» **Consignes écrites**:
A – Mettez à jour le texte sur les télécommunications en Afrique en le reprenant à partir de « Ouvrir un espace » jusqu'à « vitesse du changement. » inclus, et remplacez « veille stratégique » par « veille technologique ».
B – Pour chaque affirmation, indiquez par oui ou par non si elle concorde avec le texte sur les télécommunications en Afrique, et citez les mots du texte qui tranchent : (i) le SMSI était prévu à Tunis en novembre 2005 ; (ii) Eutelsat W3 est le seul satellite à couvrir l'ensemble du continent africain ; (iii) une centaine de satellites de télécommunications visent l'Afrique.

» **Texte fourni**:
= = = = =

Ouvrir un espace d'information et de veille stratégique en Afrique sur les télécommunications et les TICs. Promouvoir les échanges entre les acteurs qui s’intéressent à la convergence, le droit, l’économie, la veille concurrentielle, les réseaux, la stratégie des opérateurs et l'intelligence économique en télécommunications et TIC. Echanger et s'informer pour suivre l'évolution des communications électroniques qui sans cesse subissent la vitesse du changement.

26 janvier 2007

La parole du peuple



La fracture numérique est un thème dépassé. Mais toujours à l’ordre du jour. Elle suscite encore nombre de conférences internationales, dont la plus importante sera le Sommet mondial sur la société de l’information (SMSI), prévu en novembre 2005 à Tunis, sous l’égide des Nations unies. En ces occasions, décideurs économiques et politiques affichent leur volonté de combler le fossé entre pays riches et pays en développement, mais ils trouvent rarement de solution financière pour résoudre le problème il y a cependant des avancées. Et chaque pas conduit à une Afrique aujourd’hui largement raccordée au reste du monde. Une cinquantaine de satellites de télécommunications l’ont en ligne de mire, en direct comme Eutelsat W3 (le seul à couvrir l’ensemble du continent), ou par zones géographiques, le Nord et le Sud étant généralement privilégiés. En outre, les pays côtiers peuvent avoir accès à un réseau de câbles sous-marins à fibres optiques à forte capacité, qui relie l’Europe à l’Asie et fait le tour du continent.

= = = = =

» **Données affichées**:
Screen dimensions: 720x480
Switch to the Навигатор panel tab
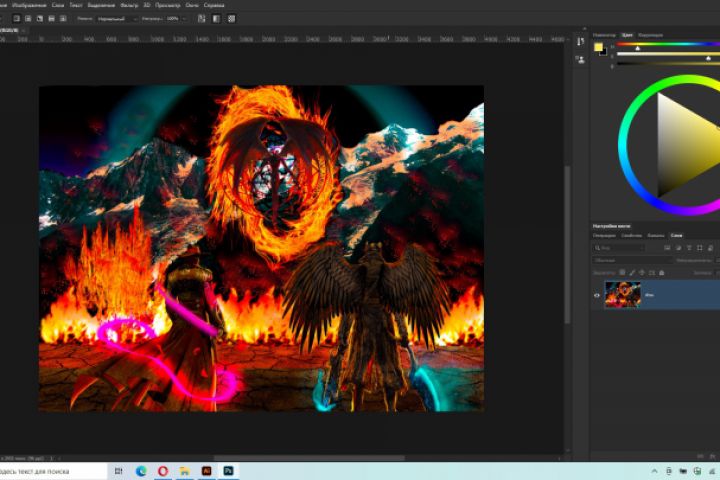pyautogui.click(x=604, y=34)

= = = = =

» **Corrigé par consigne**:
A –
Ouvrir un espace d'information et de veille technologique en Afrique sur les télécommunications et les TICs. Promouvoir les échanges entre les acteurs qui s’intéressent à la convergence, le droit, l’économie, la veille concurrentielle, les réseaux, la stratégie des opérateurs et l'intelligence économique en télécommunications et TIC. Echanger et s'informer pour suivre l'évolution des communications électroniques qui sans cesse subissent la vitesse du changement.

B –
(i) Oui : « prévu en novembre 2005 à Tunis ».
(ii) Oui : « le seul à couvrir l’ensemble du continent ».
(iii) Non : « Une cinquantaine de satellites de télécommunications l’ont en ligne de mire ».